(Data under study begins)

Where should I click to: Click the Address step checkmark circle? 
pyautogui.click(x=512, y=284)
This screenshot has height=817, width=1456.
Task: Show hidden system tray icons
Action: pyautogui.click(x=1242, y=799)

(Data under study ends)

Problem to work on: The records must be reproduced in full. Nothing should differ.

Solution to this exercise:
Where should I click to: Click the Address step checkmark circle? 
pyautogui.click(x=512, y=284)
This screenshot has height=817, width=1456.
Task: Show hidden system tray icons
Action: pyautogui.click(x=1242, y=799)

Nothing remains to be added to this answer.